Physical inactivity was related to changes in depression in the low and moderate grip strength groups. However, this association was not observed in the high grip strength group. A s British birth cohort study revealed that increased physical activity levels could prevent a decline in grip strength [40]. Randomized controlled trials have shown that physical activity reduces depressive symptoms in older adults [41]. Physical activities can temporarily change central norepinephrine activity, decrease the hypothalamopituitary–adrenocortical axis, and increase the secretion of beta-endorphins, which positively affect mood [42]. In addition, physical activity may increase hippocampal volume and neurogenesis levels, and adjust the imbalance between anti- and pro-inflammatory and oxidant markers to play an antidepressant role [31]. Previous studies have shown that people with depression have lower levels of peripheral brain-derived neurotrophic factor (BDNF), which may contribute to the pathophysiology of depression [43]. Physical activity increases the concentration of several neurotrophic factors, including BDNF, thus possibly exerting a protective effect against depression [44]. Participation in physical activity could give a positive mood to the participant and improve their ability to cope with depression [45]. Compared to the high grip strength group, people in the low- and moderate-strength grip groups were older and more likely to develop chronic diseases.
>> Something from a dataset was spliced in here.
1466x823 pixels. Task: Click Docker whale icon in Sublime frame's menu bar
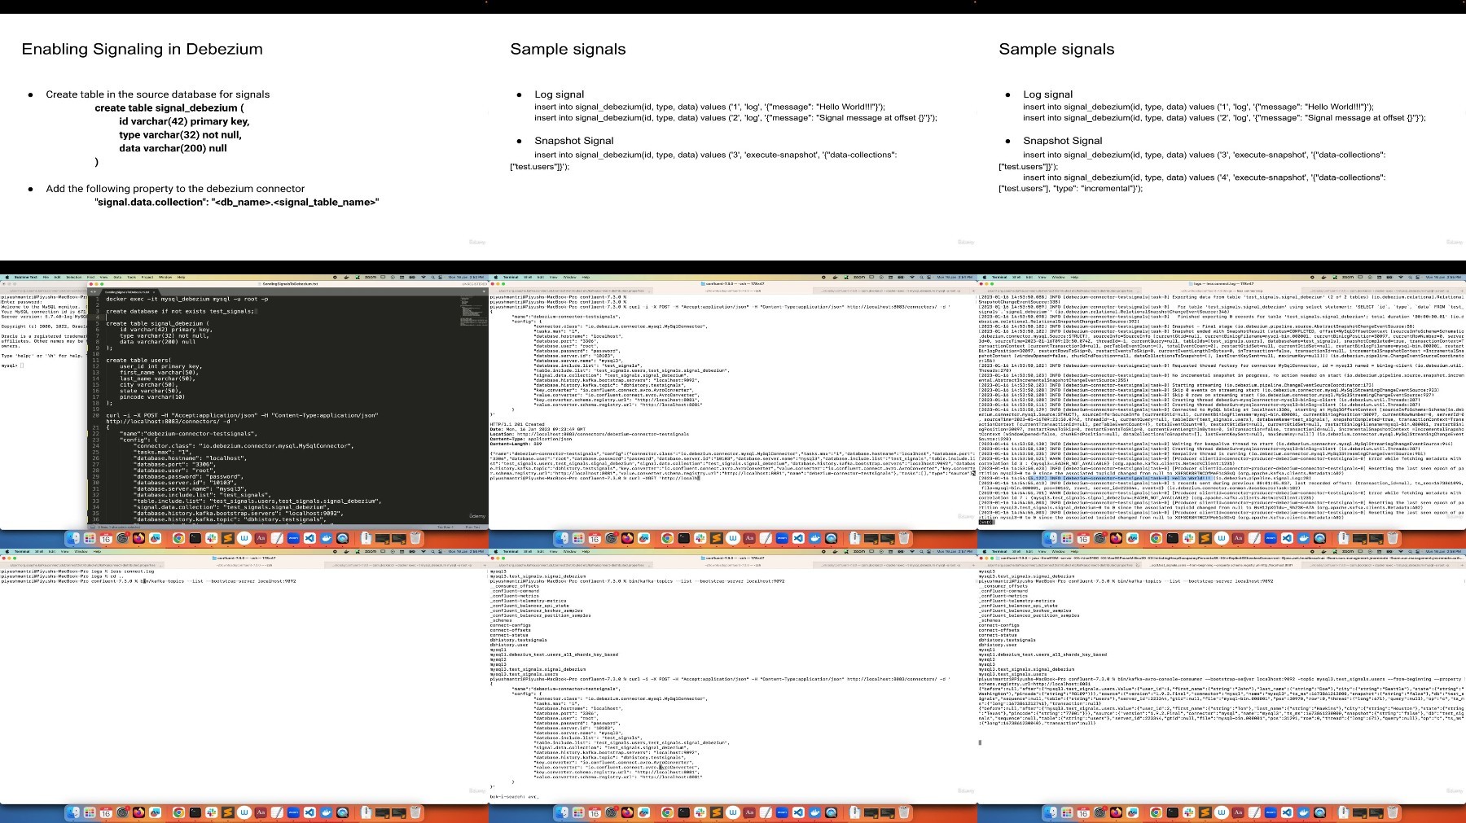[346, 277]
Handgrip strength was an indicator of an individual’s muscle mass, and lower handgrip strength represents poorer health status. Long-term physical inactivity may play an important role in depression in a low-health state. Sufficient physical activity may not prevent depression in participants with health conditions. However, in our present study, the sample size of people with physical inactivity was relatively small, which may have induced an estimated confidence interval that wa too wide resulting in a false negative conclusion.

A major strength of this study was a large number of participants from a prospective study, which provided sufficient power for our statistical analysis. Besides, the GBTM was used to identify grip strength groups by gender based on the study population, which was more suitable than the percentage method. Furthermore, we assessed the association between changes in physical inactivity across the lifespan and depression. However, this study has some limitations. First, self-reported evaluations of physical activity and other health-related statuses might lead to recall bias. Second, physical activity in SHARE did not differentiate between aerobic and strength training, which may have influenced our findings. Second, some participants were excluded due to study criteria. However, most baseline characteristics were well balanced between the included and excluded participants. Finally, despite controlling for many potential covariates, residual confounding may have influenced the observed associations between physical inactivity and grip strength on depression.

Conclusion

In summary, the results from European middle-aged and older adults indicate that grip strength and physical inactivity have a joint effect on depression. Lower grip strength and physical inactivity can worsen depressive symptoms. Physical inactivity is associated with a change in depression in low and moderate grip strength but not in high grip strength. Therefore, attention should be paid to those with lower grip strength and physical inactivity to prevent depression.